Laut Birda, einer App für Vogelliebhaber, die ich ganz neu entdeckt habe, sind in diesem Gebiet rund 144 Vogelarten zu finden. Davon sind viele Jahresvögel, wie der Eisvogel, der Halsbandsittich, der Goldpirol, die indische Racke, der grüne Bienenfresser, der Nektarvogel , verschiedene Spechte und viele mehr.
Das Wunder des Vogelzugs: Gäste aus aller Welt
Von November bis Februar verwandelt sich der See in eine pulsierende Kinderstube.
Ein Teil der Vögel kommt als Zugvogel aus weiter entfernten Regionen, andere sind regionale Teilzieher, die innerhalb Süd- und Südostasiens ihre Brutplätze wechseln
- Buntstörche (Painted Storks)
- Graupelikane (Spotbilled Pelican)
- Löffler (Eurasian Spoonbill)
- Schwarzkopf-Ibis (Black-headed Ibis)
- Braune Sichler (Glossy Ibis)
- verschiedene Entenarten (wie Spießenten, Zwergtaucher, Blässhühner, Fleckschnabelenten, …)

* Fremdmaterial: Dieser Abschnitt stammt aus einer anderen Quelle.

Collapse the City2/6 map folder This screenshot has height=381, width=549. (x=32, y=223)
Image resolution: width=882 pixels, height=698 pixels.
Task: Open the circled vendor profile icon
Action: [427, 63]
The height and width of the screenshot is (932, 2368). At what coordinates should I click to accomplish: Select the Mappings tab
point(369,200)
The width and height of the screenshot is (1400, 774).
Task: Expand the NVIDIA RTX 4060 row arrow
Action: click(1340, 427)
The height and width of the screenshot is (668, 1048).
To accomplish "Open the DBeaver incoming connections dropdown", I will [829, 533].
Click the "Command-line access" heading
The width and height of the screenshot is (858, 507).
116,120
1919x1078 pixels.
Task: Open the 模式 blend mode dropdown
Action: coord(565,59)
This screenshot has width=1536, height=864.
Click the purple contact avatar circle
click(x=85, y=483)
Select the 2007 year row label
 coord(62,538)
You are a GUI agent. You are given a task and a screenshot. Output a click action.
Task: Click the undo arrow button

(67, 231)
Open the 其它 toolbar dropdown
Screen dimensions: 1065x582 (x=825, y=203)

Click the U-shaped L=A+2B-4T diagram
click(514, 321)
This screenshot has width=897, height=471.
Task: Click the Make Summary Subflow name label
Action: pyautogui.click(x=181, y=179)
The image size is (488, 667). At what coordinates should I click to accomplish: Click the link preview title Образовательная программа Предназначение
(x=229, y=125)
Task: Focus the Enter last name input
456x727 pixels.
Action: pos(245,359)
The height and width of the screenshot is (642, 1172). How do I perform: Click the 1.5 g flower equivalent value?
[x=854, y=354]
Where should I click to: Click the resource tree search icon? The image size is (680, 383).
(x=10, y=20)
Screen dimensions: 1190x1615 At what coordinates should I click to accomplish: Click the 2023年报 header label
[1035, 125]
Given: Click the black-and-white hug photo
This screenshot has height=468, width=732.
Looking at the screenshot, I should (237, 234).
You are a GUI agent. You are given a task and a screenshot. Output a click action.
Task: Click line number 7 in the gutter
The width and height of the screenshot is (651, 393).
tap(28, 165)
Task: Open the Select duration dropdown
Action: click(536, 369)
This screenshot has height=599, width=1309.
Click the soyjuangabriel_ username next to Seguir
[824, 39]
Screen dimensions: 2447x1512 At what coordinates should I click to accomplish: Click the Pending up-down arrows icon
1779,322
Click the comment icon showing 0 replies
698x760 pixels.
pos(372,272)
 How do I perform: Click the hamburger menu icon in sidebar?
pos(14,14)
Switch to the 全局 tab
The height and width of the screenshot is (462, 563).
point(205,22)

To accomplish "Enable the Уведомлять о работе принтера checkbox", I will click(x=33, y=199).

- Asiatischer Nimmersatt (Asian Openbill)
- Graureiher (Grey heron)
- Schlangenhalsvogel (Oriental Darter)
Eine interessante Neuigkeit für alle, die schon einmal um ihre Trinkflasche kämpfen mussten: Die Affenbanden sind aus der Sanctuary verschwunden. Früher musste man immer auf seinen Rucksack aufpassen, doch jetzt ist weit und breit kein Affe mehr zu sehen. Nur auf der Hinfahrt durch die kleinen Siedlungen haben wir ab und zu Makaken gesehen. Man kann nun wieder in Ruhe den Aussichtsturm und die Aussichtsplattformen genießen, ohne ständig die Umgebung nach diebischen Händen absuchen zu müssen.
Eintrittspreise
Die Eintrittspreise sind gleich geblieben. Als ausländischer Besucher muss man jedoch zehnmal mehr bezahlen, aber die Preise sind meiner Meinung nach immer noch fair. Nur die Kameragebühren für Ausländer finde ich etwas übertrieben.
| Kategorie | Indische Staatsangehörige | Ausländer |
| Erwachsene | INR 10 | INR 100 |
| Kinder (5-12 J.) | INR 5 | INR 50 |
| Kamera / Handy | INR 50 | INR 500 |
| Videokamera | INR 300 | INR 3000 |
Aktuelle Eintrittsgebühren Februar 2026
Anreise:
Von Chennai aus braucht man je nach Tageszeit mit dem Auto ungefähr 1,5 -2,5 Fahrstunden. Es sind rund 100 Kilometer.
Man kann die Bird Sanctuary aber auch sehr gut von Puducherry (91 Kilometer) oder von Mamallapuram aus (49 Kilometer) besuchen.
Es gibt übrigens auch ein Gasthaus, wo man übernachten kann. Ich kann leider nichts zur Qualität sagen, aber ich habe es im Vorbeifahren gesehen.